The entries below must be reproduced exactly; their pictures are not part of the copy.

### Stored records

<<<<

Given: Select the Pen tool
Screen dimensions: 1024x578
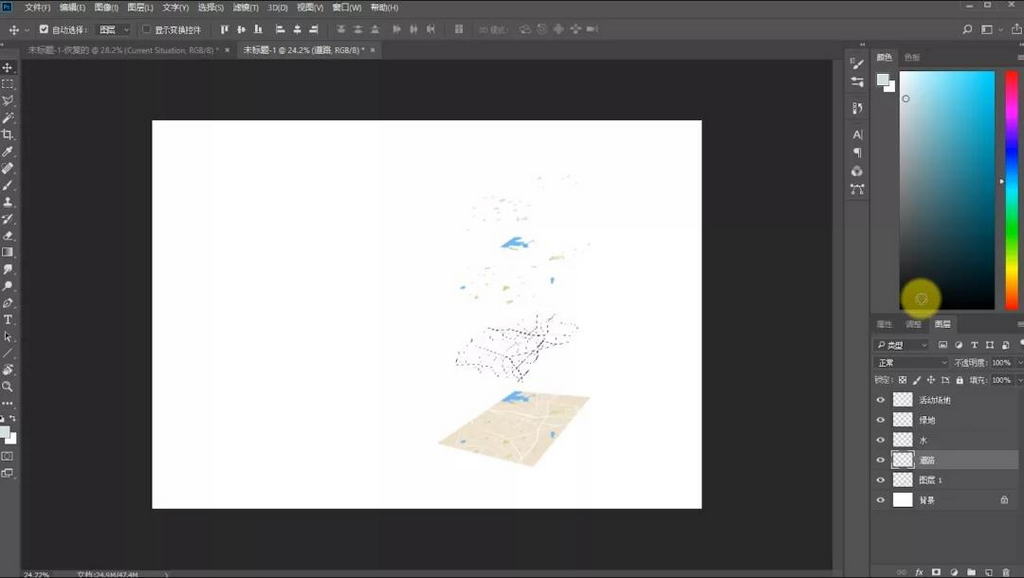Looking at the screenshot, I should (8, 303).
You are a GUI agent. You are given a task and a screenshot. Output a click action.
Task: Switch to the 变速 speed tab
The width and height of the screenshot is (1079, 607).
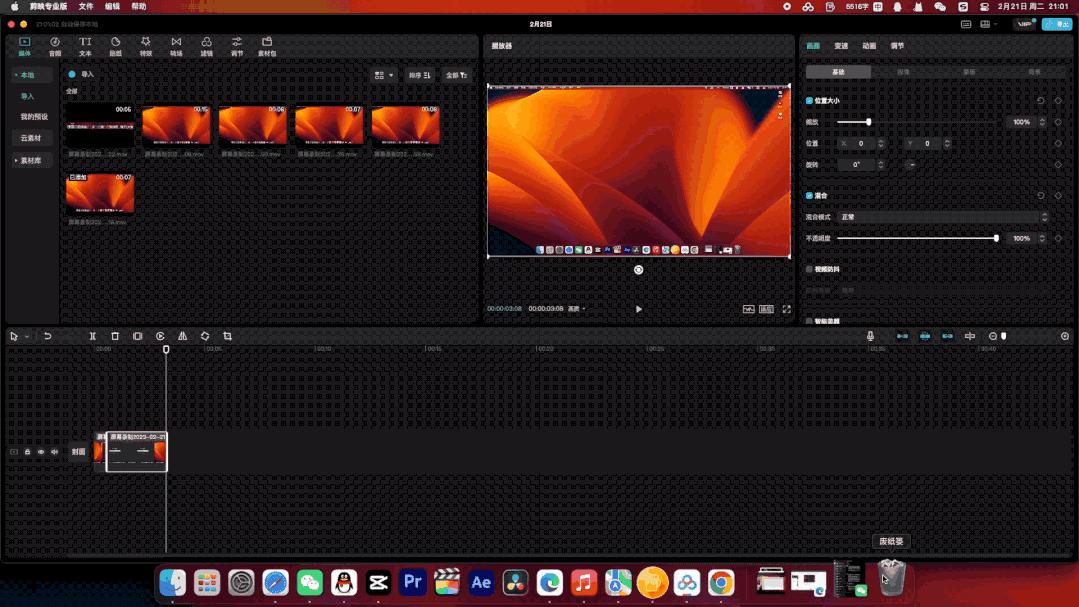[841, 46]
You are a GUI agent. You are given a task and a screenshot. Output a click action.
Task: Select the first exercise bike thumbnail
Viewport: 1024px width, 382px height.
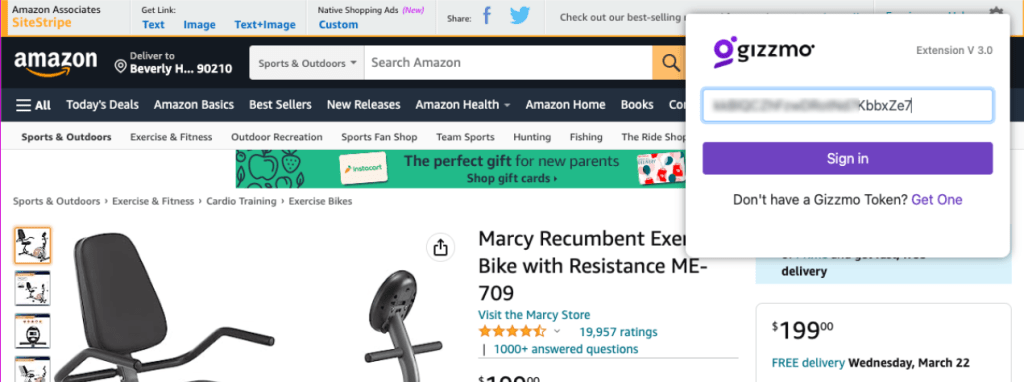[x=32, y=246]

>>>>

### Exercise result
Given: Select the Pen tool
Screen dimensions: 1024x578
Looking at the screenshot, I should (8, 303).
You are a GUI agent. You are given a task and a screenshot. Output a click action.
Task: Switch to the 变速 speed tab
The width and height of the screenshot is (1079, 607).
[841, 46]
You are a GUI agent. You are given a task and a screenshot. Output a click action.
Task: Select the first exercise bike thumbnail
Viewport: 1024px width, 382px height.
[x=32, y=246]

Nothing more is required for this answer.